Do democratic systems provide a meaningful role for ordinary citizens to influence public policy? To what extent does the answer depend on political institutions, shared responsibility among governments for the policy in question, and the particular issue? Answers to these questions are essential to gaining a clear understanding of democratic performance and the critical issues of institutional design that can make democracies function better.
This project provides substantive answers to both questions at the same time that it develops innovative tools to address the questions. The intellectual merit of this project thus has two components. First, it sheds light on why policies written at one level of government are not always faithfully implemented by lower levels of government. This provides both basic knowledge about the functioning of democratic institutions and practical knowledge that can be used to design more efficient and effective public policies.
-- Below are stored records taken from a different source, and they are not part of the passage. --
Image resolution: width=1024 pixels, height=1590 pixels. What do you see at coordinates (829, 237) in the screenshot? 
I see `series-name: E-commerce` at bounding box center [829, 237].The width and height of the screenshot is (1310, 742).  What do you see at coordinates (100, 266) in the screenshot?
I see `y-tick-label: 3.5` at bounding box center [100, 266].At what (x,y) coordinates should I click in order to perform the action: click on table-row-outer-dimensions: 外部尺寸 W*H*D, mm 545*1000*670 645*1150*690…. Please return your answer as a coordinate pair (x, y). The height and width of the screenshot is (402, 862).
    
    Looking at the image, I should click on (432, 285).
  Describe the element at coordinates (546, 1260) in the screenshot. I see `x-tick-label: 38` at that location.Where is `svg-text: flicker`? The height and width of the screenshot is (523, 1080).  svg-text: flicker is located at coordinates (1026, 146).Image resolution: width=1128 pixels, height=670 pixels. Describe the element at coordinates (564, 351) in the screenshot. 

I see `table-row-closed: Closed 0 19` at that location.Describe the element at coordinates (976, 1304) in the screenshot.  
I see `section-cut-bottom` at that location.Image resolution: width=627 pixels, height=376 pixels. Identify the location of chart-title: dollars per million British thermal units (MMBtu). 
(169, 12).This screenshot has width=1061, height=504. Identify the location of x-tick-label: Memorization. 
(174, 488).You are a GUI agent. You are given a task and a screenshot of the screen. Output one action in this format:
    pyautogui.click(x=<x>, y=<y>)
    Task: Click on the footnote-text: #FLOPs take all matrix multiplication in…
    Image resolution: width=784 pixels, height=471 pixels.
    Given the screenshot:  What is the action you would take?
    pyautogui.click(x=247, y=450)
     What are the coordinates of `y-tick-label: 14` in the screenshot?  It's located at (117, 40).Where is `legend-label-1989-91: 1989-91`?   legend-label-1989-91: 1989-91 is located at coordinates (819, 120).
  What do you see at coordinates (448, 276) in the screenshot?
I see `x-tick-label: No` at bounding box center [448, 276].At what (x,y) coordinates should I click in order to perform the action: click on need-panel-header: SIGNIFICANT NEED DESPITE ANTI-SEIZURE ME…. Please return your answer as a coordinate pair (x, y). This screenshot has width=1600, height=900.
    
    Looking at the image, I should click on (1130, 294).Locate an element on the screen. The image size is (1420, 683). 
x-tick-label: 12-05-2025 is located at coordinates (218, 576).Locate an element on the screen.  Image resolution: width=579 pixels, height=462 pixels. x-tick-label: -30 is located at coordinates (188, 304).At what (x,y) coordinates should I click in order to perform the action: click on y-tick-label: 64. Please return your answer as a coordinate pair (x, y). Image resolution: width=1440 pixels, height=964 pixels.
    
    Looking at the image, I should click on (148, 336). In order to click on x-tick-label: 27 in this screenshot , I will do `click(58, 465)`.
The second element of the project's intellectual merit rests on the fact that progress in the 'policy responsiveness' field of political science has depended on increasingly sophisticated methodologies for estimating public opinion for small areas (such as states and localities in the US) or small time periods, so that it has benefitted from advances in the area of applied statistics known as 'small area estimation.' This project contributes to the science of small area estimation by extending the current best practice (Multilevel regression with post-stratification, or 'MRP') with an innovative alternative estimation procedure that treats the challenge of small area estimation as a missing data problem.
The project also makes several broader contributions. Most broadly, the project expands understanding of the workings of democratic institutions and yields findings of interest to scholars, policy makers, and citizens alike. In addition, as an end product of the project's small area estimation efforts, its project creates and makes widely available a dataset of current estimates of public opinion for states, counties and larger municipalities for multiple policy domains. This will be useful for academic, government and private sector researchers in many fields.